What is needed: Write out the data center passage starting at "In view of these" and ending at "the whole resources.", replacing "dedicated network" with "specialized network".

Given passage:
Service deployment and resource allocation method of partially decoupled data center

Technical Field

The invention relates to the technical field of service deployment, in particular to a service deployment and resource allocation method of a partially decoupled data center.

Background

A conventional data center consists of servers and a private network interconnecting them, as shown in fig. 1 (a), where each server integrates its own various resources, such as CPU, memory and disk space. While one data center can accomplish complex tasks and serve thousands of users simultaneously, its resource utilization is often inefficient because the resources are tightly coupled within each server. For example, while one type of resource (e.g., a CPU) may be fully utilized in a server, other types of resources (e.g., disk space) may be rarely used. This results in a waste of server resources. In addition, as the size of data centers increases, conventional data centers suffer from high cost and high energy consumption, and may not be easily upgraded when needed.

In view of these problems, an alternative data center architecture, called a fully decoupled data center, has recently been proposed, as shown in fig. 1 (b), which better utilizes resources through decoupling of resources. Specifically, the resources in each server are decomposed, and the same type of resources are arranged/grouped into a resource pool. These resource pools are interconnected using a dedicated network with high capacity and low latency. The decoupling enables the resources of different types to be upgraded and expanded independently, and greatly improves the utilization rate of the whole resources.

For this process of evolution of a data center from a traditional data center to a fully decoupled data center, there may be intermediate stages where some resources are still provided by old servers as before, while other resources are provided as a pool of resources formed after decoupling. We refer to this type of data center as a partially decoupled data center, as shown in fig. 1 (c).

Given data:
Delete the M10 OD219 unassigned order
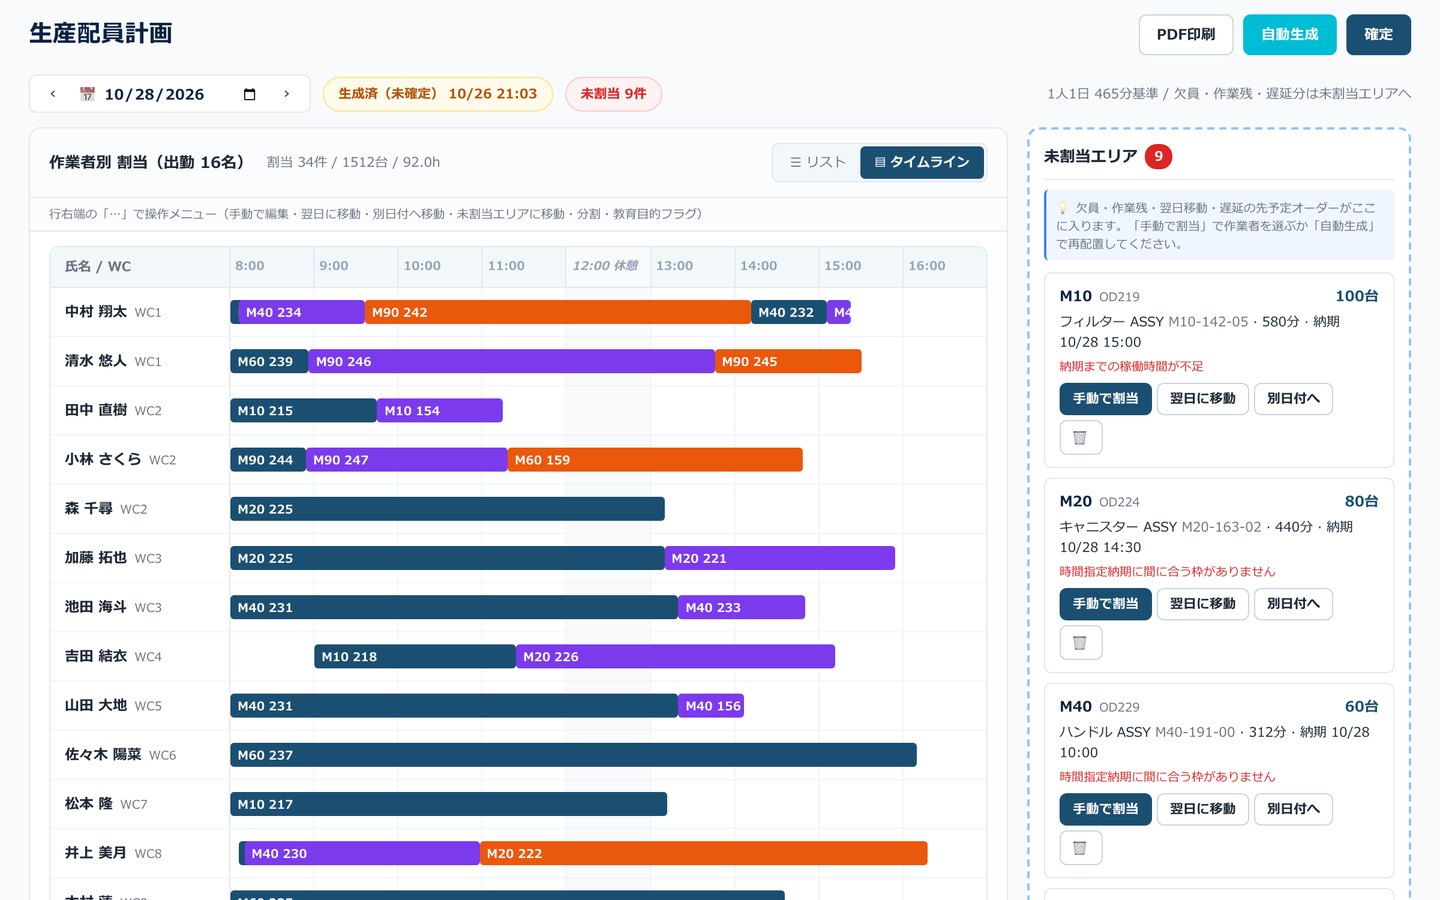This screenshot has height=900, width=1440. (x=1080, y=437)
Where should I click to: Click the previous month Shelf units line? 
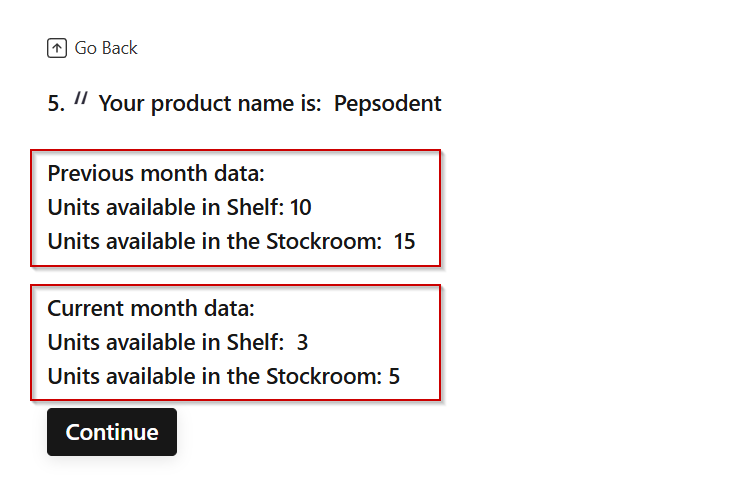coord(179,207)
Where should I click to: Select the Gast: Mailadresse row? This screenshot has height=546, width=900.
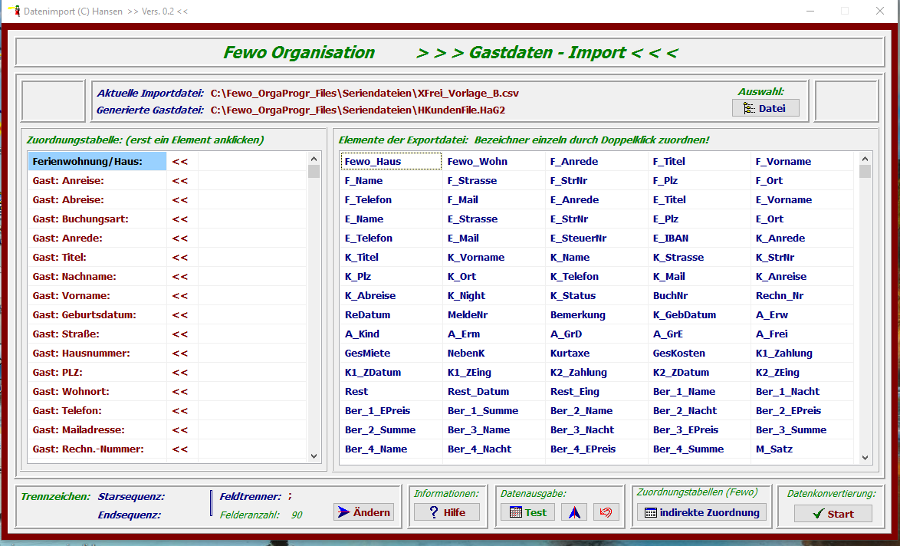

Complete response:
In view of these problems, an alternative data center architecture, called a fully decoupled data center, has recently been proposed, as shown in fig. 1 (b), which better utilizes resources through decoupling of resources. Specifically, the resources in each server are decomposed, and the same type of resources are arranged/grouped into a resource pool. These resource pools are interconnected using a specialized network with high capacity and low latency. The decoupling enables the resources of different types to be upgraded and expanded independently, and greatly improves the utilization rate of the whole resources.